**BRIEF**
Using the records that appear below, write out exactly the lines from the one with "This screenshot has height=294, width=474." through the one with "Task: Show Explore", keeping both end lines.

RECORDS SUPPLIED section start

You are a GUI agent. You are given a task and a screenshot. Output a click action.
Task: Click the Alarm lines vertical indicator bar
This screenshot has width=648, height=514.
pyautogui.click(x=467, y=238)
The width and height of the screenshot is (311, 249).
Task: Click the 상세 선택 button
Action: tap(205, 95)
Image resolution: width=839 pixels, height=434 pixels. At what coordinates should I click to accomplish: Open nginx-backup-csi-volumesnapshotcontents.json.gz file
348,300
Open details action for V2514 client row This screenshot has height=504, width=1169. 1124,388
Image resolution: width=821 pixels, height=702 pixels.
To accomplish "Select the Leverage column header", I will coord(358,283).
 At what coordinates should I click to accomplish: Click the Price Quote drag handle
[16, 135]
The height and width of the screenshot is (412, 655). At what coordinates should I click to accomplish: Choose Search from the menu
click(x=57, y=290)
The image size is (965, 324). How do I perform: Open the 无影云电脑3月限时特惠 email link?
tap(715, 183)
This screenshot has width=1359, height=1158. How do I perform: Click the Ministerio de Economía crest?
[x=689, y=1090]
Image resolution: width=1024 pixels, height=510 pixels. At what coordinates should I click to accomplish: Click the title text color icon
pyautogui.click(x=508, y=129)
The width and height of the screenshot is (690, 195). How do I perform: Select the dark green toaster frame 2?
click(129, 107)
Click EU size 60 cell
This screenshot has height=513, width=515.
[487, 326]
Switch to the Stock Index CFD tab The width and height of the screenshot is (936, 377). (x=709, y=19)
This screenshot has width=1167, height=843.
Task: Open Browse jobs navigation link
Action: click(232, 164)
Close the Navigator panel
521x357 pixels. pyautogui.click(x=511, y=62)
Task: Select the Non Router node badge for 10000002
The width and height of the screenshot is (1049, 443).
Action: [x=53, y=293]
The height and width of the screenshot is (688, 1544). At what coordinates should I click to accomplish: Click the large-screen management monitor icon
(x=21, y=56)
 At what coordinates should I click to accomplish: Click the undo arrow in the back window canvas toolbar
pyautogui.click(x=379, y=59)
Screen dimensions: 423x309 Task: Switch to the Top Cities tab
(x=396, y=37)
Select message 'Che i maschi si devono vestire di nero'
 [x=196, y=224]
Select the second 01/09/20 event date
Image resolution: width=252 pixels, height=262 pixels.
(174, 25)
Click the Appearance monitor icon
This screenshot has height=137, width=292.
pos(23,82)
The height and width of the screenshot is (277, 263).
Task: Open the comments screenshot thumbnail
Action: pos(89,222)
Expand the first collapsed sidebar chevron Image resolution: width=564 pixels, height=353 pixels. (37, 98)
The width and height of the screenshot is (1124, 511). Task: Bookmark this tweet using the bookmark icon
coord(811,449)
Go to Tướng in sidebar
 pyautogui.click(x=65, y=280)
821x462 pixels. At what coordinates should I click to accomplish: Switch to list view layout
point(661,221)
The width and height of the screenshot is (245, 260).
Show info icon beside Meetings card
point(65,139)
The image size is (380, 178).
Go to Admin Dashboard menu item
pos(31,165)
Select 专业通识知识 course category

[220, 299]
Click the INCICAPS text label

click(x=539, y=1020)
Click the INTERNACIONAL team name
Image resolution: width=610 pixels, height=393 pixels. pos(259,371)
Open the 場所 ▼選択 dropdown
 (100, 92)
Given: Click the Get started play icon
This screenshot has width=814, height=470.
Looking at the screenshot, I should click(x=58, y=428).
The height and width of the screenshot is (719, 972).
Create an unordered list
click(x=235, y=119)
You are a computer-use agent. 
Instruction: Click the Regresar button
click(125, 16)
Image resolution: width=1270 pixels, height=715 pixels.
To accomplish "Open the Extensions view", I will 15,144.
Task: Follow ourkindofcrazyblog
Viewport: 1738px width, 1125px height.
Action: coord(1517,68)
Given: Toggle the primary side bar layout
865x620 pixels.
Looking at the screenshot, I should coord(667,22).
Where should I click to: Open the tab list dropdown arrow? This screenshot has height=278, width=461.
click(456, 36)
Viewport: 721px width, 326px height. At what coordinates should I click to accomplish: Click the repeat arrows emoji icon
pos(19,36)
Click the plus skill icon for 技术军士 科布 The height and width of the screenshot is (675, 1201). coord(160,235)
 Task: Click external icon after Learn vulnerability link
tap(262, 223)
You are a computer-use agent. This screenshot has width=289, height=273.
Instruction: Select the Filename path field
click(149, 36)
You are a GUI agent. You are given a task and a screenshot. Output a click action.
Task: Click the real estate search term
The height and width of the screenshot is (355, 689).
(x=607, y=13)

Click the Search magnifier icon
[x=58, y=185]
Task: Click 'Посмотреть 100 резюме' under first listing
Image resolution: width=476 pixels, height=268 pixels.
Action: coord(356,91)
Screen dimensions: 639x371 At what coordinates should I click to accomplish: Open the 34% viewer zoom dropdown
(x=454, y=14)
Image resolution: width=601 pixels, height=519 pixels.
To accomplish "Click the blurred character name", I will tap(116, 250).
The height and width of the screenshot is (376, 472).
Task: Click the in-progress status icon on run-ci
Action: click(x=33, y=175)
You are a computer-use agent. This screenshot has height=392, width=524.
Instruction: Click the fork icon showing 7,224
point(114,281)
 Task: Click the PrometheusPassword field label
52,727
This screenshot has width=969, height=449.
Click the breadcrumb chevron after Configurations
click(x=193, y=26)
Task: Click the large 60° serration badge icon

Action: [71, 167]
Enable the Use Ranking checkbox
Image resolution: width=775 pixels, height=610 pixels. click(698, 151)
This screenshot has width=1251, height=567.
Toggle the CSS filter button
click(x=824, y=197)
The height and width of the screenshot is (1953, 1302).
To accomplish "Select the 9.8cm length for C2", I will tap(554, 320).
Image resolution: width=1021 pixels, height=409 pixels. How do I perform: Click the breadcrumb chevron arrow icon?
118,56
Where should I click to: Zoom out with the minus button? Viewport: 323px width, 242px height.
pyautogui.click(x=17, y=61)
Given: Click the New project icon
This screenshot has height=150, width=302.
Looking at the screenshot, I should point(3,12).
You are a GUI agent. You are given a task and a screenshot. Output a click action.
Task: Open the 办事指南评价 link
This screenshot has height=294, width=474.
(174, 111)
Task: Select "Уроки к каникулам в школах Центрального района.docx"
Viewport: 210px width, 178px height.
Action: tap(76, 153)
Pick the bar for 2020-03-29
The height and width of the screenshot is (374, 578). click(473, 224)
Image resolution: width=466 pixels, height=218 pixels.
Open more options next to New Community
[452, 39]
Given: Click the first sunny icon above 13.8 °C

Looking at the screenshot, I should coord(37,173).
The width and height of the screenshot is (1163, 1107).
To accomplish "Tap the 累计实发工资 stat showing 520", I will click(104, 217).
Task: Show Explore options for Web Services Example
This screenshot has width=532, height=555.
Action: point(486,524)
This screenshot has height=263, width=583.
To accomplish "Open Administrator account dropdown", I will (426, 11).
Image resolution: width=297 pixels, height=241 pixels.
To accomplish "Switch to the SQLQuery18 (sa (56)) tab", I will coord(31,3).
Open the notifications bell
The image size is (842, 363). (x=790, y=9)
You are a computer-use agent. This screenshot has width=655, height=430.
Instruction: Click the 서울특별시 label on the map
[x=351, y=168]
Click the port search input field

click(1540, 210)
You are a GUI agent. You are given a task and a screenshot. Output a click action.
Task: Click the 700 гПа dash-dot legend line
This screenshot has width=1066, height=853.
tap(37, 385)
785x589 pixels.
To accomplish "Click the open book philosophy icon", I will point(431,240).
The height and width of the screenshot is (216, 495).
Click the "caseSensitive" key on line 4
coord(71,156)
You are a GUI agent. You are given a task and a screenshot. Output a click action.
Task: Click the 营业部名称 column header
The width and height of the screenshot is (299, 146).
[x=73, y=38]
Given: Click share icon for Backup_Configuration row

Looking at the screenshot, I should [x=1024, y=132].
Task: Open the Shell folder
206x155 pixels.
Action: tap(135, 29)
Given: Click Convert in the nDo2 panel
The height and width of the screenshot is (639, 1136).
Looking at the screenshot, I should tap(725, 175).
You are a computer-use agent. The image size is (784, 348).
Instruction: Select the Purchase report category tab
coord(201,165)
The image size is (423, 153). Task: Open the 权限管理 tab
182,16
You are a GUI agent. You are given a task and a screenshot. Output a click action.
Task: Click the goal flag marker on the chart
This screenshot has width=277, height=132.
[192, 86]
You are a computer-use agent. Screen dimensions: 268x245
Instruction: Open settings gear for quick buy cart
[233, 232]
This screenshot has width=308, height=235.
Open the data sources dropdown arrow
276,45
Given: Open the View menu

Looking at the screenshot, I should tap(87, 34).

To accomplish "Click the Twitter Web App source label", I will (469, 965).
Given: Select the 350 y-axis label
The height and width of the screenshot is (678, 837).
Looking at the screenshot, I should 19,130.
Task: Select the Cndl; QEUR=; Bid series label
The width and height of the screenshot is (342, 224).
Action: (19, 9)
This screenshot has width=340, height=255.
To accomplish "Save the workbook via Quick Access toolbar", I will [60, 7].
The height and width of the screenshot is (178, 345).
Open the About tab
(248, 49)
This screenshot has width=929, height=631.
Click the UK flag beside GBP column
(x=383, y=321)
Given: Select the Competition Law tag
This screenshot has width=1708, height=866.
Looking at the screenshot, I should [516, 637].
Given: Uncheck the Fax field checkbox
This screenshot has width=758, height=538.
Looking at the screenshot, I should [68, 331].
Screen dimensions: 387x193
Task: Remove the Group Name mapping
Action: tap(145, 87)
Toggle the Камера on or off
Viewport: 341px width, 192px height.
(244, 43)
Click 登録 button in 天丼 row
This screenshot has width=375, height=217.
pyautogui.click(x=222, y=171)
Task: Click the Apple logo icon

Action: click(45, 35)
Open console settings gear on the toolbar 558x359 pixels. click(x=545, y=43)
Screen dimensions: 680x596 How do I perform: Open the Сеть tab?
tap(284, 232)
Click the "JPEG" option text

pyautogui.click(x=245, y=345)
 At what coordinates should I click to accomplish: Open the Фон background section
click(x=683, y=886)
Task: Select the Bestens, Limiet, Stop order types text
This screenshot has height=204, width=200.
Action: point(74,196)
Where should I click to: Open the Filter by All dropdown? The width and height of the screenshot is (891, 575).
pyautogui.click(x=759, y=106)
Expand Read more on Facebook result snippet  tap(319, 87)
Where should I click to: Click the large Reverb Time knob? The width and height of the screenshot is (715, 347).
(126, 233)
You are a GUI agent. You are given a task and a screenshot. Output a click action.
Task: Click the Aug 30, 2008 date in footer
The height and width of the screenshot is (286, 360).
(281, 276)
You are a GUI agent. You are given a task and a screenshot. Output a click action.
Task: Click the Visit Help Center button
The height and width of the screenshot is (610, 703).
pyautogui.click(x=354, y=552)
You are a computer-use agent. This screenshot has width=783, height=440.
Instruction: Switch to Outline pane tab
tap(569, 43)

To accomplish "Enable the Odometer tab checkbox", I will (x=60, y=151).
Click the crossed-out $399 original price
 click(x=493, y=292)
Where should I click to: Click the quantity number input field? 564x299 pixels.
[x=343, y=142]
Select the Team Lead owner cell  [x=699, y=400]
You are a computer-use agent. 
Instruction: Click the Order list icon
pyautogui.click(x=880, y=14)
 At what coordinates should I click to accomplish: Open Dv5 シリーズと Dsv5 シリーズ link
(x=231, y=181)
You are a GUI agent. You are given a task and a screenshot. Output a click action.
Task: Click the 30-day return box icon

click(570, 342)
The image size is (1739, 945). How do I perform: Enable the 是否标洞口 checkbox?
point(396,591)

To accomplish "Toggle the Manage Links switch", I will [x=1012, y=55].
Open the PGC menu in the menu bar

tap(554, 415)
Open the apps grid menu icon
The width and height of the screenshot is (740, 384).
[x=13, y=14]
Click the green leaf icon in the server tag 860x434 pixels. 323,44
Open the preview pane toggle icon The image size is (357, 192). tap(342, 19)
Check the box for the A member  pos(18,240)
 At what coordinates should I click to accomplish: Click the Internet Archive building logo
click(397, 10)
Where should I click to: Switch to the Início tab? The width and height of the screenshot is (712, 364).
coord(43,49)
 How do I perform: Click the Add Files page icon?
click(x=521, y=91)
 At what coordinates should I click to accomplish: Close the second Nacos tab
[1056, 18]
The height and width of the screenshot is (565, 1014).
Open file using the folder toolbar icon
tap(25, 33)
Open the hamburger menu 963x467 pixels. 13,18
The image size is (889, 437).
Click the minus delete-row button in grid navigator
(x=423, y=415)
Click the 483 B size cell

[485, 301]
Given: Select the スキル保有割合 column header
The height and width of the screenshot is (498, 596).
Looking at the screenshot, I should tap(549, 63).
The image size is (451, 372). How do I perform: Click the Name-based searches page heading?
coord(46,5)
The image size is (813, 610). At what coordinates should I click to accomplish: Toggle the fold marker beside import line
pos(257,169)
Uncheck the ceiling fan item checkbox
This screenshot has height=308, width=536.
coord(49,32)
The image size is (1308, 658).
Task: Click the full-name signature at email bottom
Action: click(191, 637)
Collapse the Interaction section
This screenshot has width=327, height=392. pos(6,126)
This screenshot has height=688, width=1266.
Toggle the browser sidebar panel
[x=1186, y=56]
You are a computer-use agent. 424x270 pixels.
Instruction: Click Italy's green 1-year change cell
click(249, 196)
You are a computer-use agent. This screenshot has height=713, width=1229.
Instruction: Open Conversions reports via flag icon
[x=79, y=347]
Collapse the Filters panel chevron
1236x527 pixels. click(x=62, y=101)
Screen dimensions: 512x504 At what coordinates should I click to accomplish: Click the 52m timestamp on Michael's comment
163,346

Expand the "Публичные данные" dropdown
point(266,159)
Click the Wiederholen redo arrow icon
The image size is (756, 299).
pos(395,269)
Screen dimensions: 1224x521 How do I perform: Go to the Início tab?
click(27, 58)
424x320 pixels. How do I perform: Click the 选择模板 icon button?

RECORDS SUPPLIED section end

**REPLY TO THE TASK**
This screenshot has height=294, width=474.
(174, 111)
Task: Select "Уроки к каникулам в школах Центрального района.docx"
Viewport: 210px width, 178px height.
Action: tap(76, 153)
Pick the bar for 2020-03-29
The height and width of the screenshot is (374, 578). click(473, 224)
Image resolution: width=466 pixels, height=218 pixels.
Open more options next to New Community
[452, 39]
Given: Click the first sunny icon above 13.8 °C

Looking at the screenshot, I should coord(37,173).
The width and height of the screenshot is (1163, 1107).
To accomplish "Tap the 累计实发工资 stat showing 520", I will click(104, 217).
Task: Show Explore options for Web Services Example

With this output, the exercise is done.